[Excerpts from a dataset]
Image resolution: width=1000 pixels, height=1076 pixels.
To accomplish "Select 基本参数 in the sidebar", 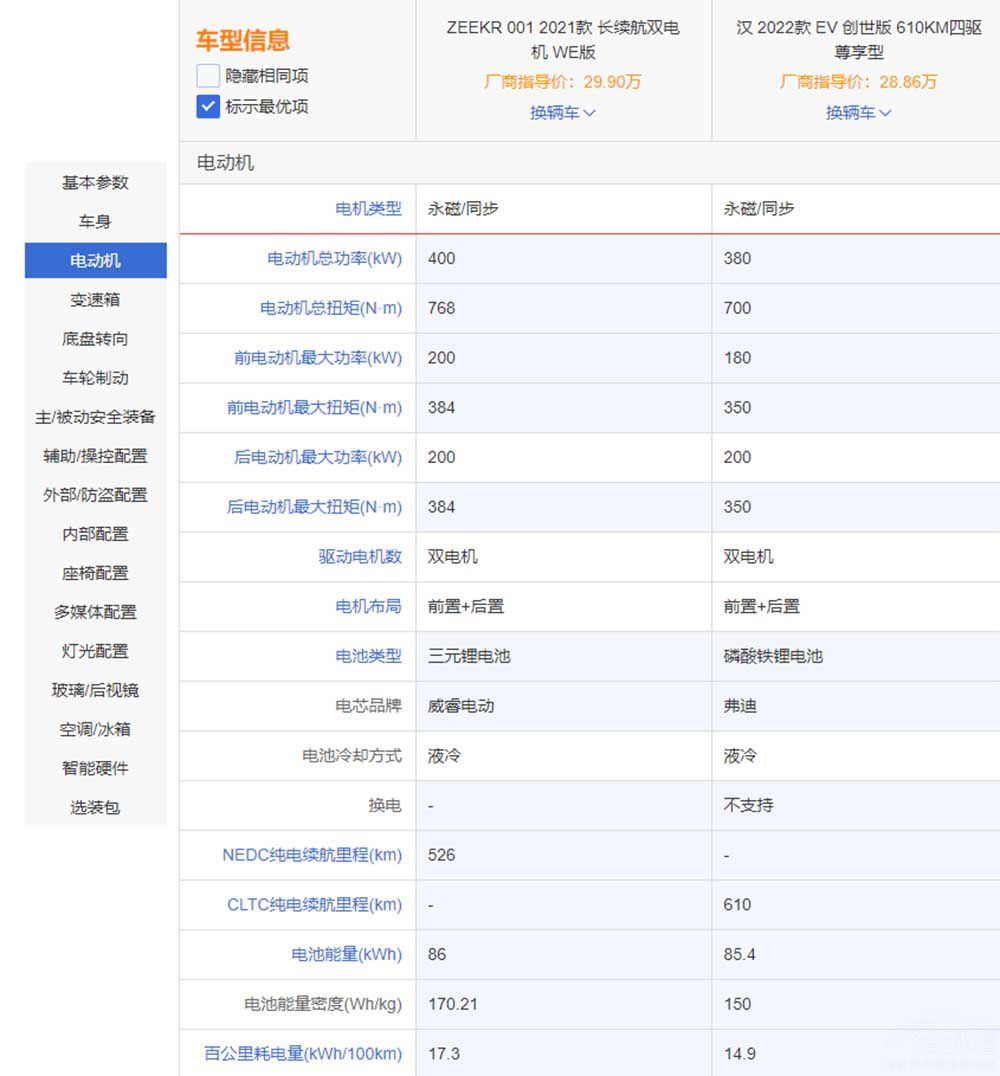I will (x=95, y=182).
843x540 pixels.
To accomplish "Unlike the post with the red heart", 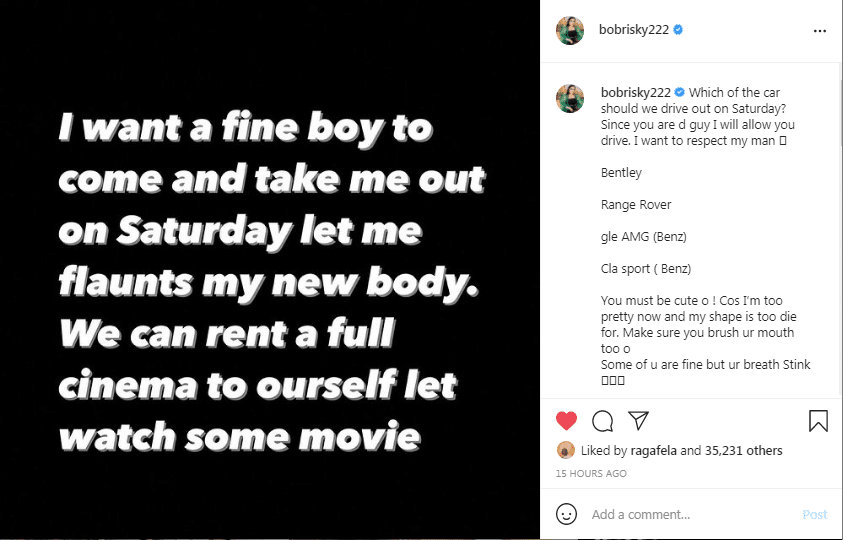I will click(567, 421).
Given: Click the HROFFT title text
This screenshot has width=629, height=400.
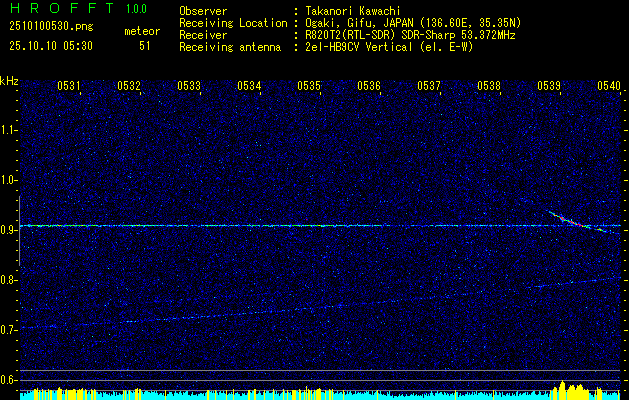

---

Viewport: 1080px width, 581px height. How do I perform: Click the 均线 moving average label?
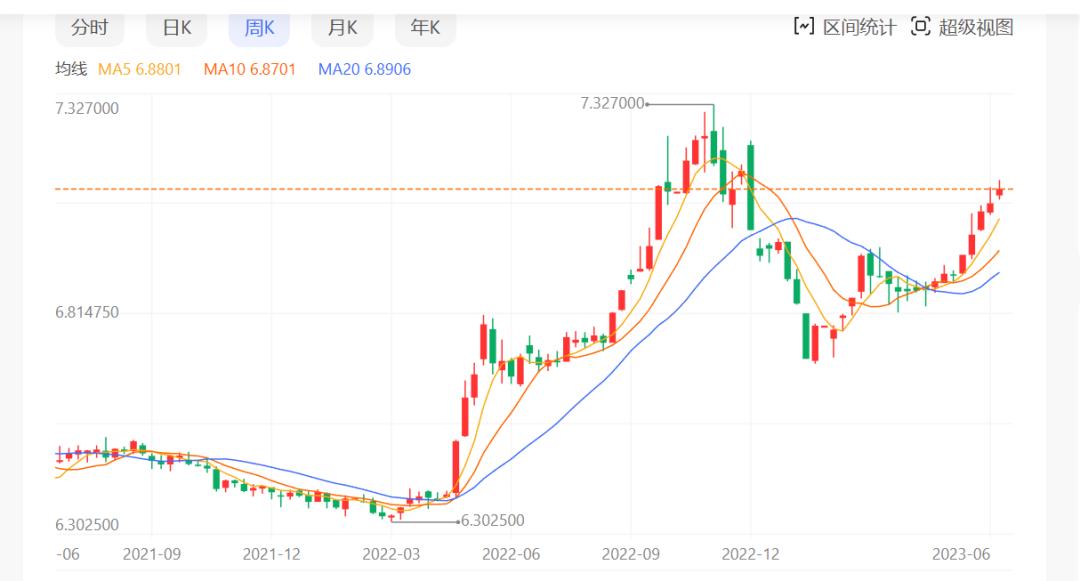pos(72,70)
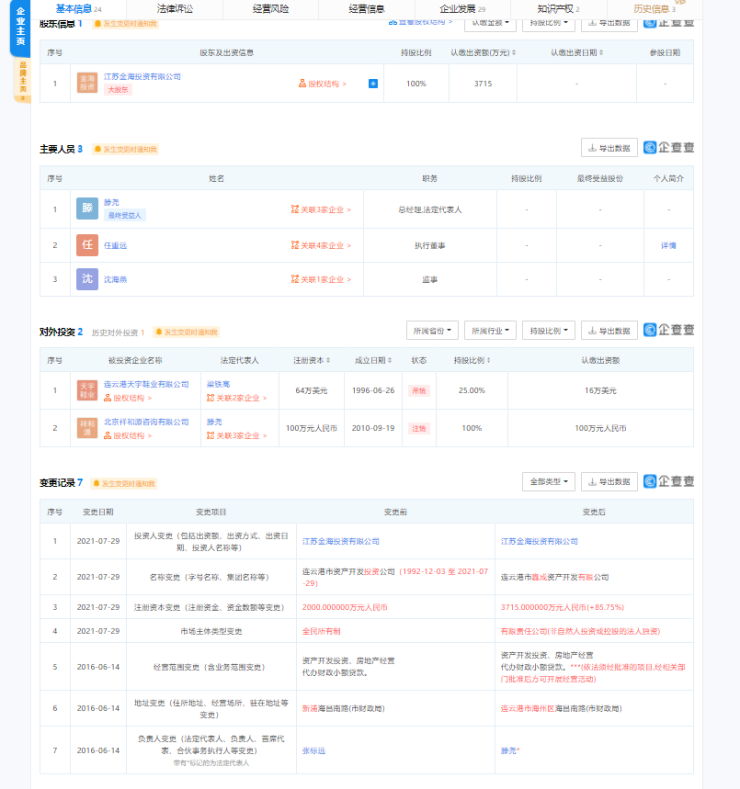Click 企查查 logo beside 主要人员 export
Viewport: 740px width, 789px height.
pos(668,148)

= PROBLEM STATEMENT =
Using the entries above, state the number of lines that include "pixels". Add nothing else.

= RESPONSE BELOW =
2